**What to do**
Scan the entries that follow for the word "header", then report every line in which it appears.

**Record extracts**
────────────────────
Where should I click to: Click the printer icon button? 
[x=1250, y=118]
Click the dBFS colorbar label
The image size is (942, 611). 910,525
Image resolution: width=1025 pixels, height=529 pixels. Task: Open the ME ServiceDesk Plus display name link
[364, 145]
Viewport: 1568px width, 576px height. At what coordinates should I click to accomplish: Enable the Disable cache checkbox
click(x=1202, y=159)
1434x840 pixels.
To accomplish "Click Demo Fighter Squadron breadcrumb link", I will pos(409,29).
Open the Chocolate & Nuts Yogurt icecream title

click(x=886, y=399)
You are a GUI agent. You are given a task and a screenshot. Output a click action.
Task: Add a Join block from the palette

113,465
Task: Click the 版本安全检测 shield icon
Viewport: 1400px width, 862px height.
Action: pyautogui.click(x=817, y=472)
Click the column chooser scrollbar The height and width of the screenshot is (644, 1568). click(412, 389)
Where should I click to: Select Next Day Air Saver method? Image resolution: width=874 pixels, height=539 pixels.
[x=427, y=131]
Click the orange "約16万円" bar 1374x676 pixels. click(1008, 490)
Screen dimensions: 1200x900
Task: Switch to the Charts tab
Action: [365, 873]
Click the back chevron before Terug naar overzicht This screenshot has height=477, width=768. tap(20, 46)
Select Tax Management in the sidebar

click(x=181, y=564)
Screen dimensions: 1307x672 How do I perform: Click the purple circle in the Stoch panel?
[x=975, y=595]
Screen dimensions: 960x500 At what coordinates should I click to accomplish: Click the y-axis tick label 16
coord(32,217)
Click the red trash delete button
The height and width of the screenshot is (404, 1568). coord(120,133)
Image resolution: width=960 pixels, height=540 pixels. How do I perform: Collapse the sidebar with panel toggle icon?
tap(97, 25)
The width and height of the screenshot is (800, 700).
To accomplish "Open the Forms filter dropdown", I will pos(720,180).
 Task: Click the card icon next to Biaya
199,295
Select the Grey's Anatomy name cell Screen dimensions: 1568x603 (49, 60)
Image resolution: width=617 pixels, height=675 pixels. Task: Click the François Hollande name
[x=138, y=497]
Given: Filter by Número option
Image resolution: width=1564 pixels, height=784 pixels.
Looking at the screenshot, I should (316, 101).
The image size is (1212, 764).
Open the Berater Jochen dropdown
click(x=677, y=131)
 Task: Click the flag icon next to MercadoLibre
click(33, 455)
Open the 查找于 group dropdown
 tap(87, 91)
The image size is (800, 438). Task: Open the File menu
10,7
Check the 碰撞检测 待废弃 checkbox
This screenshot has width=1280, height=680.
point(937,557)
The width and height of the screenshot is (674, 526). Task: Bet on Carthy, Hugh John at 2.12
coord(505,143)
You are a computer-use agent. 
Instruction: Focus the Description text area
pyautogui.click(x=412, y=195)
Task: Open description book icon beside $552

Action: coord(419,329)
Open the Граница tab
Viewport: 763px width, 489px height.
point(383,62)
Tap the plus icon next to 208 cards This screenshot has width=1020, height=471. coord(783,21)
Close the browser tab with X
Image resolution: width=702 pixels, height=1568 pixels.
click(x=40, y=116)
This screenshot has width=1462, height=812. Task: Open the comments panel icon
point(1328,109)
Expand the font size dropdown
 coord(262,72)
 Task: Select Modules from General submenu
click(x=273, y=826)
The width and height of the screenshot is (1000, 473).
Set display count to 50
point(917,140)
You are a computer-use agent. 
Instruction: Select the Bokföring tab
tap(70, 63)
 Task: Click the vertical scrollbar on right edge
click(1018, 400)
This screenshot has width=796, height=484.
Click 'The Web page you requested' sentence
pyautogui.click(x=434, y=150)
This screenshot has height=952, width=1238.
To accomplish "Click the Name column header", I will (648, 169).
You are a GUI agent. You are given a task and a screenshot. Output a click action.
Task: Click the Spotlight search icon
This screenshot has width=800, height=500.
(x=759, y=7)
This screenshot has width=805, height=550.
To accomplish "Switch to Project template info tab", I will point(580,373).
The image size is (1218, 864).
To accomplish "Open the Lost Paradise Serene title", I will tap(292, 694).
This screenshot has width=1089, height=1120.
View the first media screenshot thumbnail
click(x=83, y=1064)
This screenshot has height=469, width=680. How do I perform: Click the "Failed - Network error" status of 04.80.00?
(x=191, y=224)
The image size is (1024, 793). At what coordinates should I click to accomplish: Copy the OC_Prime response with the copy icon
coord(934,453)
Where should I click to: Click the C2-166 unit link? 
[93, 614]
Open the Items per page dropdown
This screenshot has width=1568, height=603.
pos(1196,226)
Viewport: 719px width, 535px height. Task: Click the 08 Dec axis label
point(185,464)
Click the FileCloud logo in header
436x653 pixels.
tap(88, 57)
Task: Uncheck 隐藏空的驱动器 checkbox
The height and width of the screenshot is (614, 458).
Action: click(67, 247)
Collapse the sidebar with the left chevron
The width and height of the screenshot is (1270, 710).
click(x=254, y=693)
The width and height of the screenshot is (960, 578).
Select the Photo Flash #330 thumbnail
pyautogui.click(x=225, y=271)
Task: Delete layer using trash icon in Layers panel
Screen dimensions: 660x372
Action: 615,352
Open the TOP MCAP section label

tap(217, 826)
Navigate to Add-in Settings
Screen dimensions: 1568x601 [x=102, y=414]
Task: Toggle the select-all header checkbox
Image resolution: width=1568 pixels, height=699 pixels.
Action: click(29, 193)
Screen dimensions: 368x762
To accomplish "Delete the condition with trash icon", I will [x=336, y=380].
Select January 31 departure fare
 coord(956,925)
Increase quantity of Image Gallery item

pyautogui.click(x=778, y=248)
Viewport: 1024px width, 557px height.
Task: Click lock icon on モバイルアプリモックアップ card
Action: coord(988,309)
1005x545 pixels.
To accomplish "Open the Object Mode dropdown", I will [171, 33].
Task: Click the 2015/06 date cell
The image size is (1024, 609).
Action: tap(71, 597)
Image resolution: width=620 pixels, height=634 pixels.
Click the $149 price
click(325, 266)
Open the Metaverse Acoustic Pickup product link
────────────────────
**Response**
To accomplish "Click the Name column header", I will (648, 169).
Click the FileCloud logo in header
Task: Toggle the select-all header checkbox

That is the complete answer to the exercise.